Saturday, December 11, 2010

Cleveland Orchestra: Christmas Concerts

(The full program is at the end of this post)

I honestly wasn't sure about the Christmas Concerts; I had this fear that being "popular music" and seasonal that they'd be rote and threadbare. That fear was quickly pushed aside with one of the finer performances I can recall of the full Cleveland Orchestra Chorus and a perfectly passioned performance by the Orchestra*. The concert opened with the most beautiful version of O Come, Emmanuel I can recall having heard and pretty much maintained that standard throughout.

While there were "standards" that you hear everywhere -- including yet another appearance of White Christmas, which I enjoyed slightly more this time around but if I don't hear it again this year or next I really won't be disappointed -- the majority of the program was fresh with a blend of well known and lesser known works, and the pacing was on the nice and quick side with the Hallelujah Chorus from Handel's Messiah seeming to edge close to the speed limit. I liked it.

Even with a slight headache and sharing the box 3 with some fidgety children** I can't point to a single piece that I didn't enjoy at least a bit, and conversely it's difficult to choose a favorite. In strong contention, though, was The Wexford Carol with Cleveland baritone Brian Keith Johnson and orchestra member Mary Kay Fink playing Isish whistle -- it was completely new to my ear. Another strong contender was Spirit of the Season from Polar Express, which paired nicely with the Suite from Polar Express in the Hollywood Movie Magic concert on Wednesday: The strings don't soar quite as high, but the voices were wonderful.

A suite of arrangements by Leroy Anderson independently nicely highlighted three major major sections of the orchestra and the chorus independently. Opening Part Two, Strauss's Overture to Die Fledermaus stood out as the only piece that's not overtly "Christmassy" and seemed to be the longest on the program -- but was nevertheless enjoyable.

Lastly but certainly not least and worthy of mention was the wonderful 'Twas the Night Before Christmas narrated by Reuben and Dorothy Silver: I didn't know that an orchestral version of the poem existed and it was certainly a pleasant insertion on the program.

So for the full program (and the program repeats, with some variations on the 12th (matinee), 17th, 18th (matinee and evening), and 19th (matinee and evening)...

Part One
Traditional: O Come, Emmanuel (arr.
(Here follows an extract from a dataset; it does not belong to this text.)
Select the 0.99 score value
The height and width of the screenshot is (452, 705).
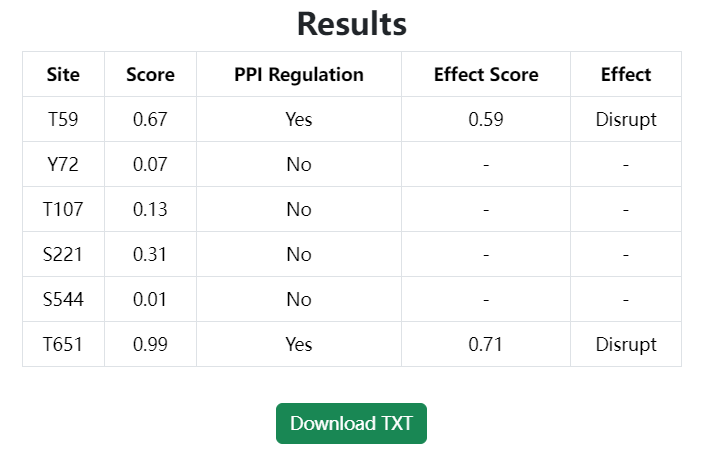click(150, 345)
Parker)^
Traditional: Ding, Dong! Merrily on High (arr .Mager)
Traditional: In dulci jubilo (arr. Anderson) [Orchestra Brass only]
Traditional: O Little Town of Bethlehem (arr. Anderson) [Orchestra Strings only]
Traditional: Lo, How a Rose E'er Blooming [Chorus A Capella]
Traditional: Patapan (arr. Anderson) [Orchestra Woodwinds only]
Traditional: The Wexford Caroll (arr. Wilberg)^^
Traditional: Sussex Carol (arr. Bradford)^
Adam: O Holy Night (arr. Wilson)^^^
Traditional: O Come All Ye Faithful (arr. Willcocks)
Handel: Hallelujah chorus from Messiah.

Part Two
Strauss: Overture to Die Fledermaus^^^^
Silvestri & Ballard: Spirit of the Season^
Bass: 'Twas The Night Before Christmas^^^^^
Traditional: The Twelve Days of Christmas^
Anderson: Sleigh Ride^
Berlin: White Christmas (arr. Bass)^
One Encore.
Robert Porcco, conductor.

^- The Cleveland Orchestra and Cleveland Orchestra Chorus
^^ - Orchestra; Chorus; Brian Keath Johnson, baritone; Mary Kay Fink, Irish whistle
^^^- Orchestra; Chorus; Lyle Steelman and Michael Miller, fuegelhorns
^^^^- The Cleveland Orchestra only.
^^^^^- The Cleveland Orchestra; Reuben and Dorothy Silver, narrators.
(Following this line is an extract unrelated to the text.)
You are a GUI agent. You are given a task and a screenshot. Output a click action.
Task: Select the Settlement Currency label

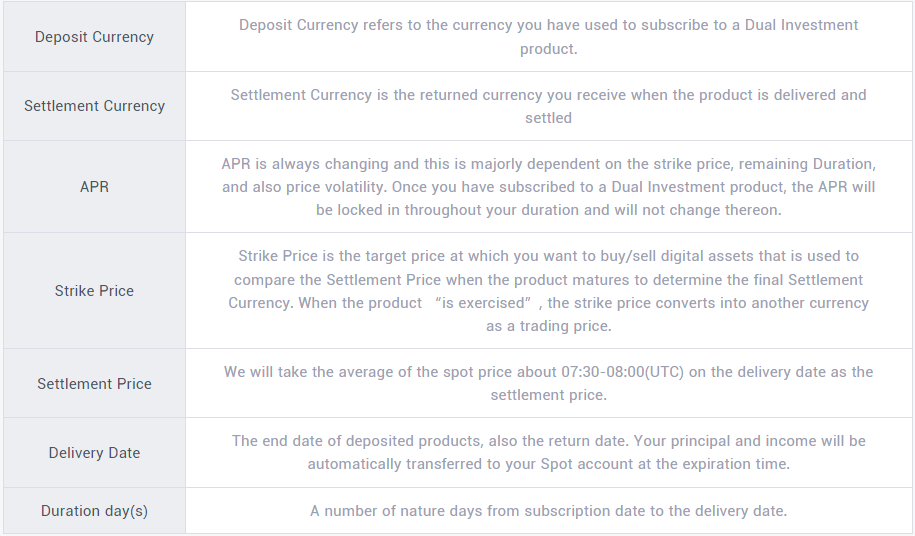94,106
*- Style gurus: I know the preference is for The Cleveland Orchestra (note the capital T) but when omitting Cleveland, should it be the Orchestra or The Orchestra? I have come close to loosing sleep on that question. I occasionally revel in minute detail.
** - Whose parents were quick to react without prompting, unlike the couple in Box 4 that I could hear carrying on a full-fledged conversation 3 boxes over. My death stare didn't work; it was the first time I've considered grabbing an usher during the concert.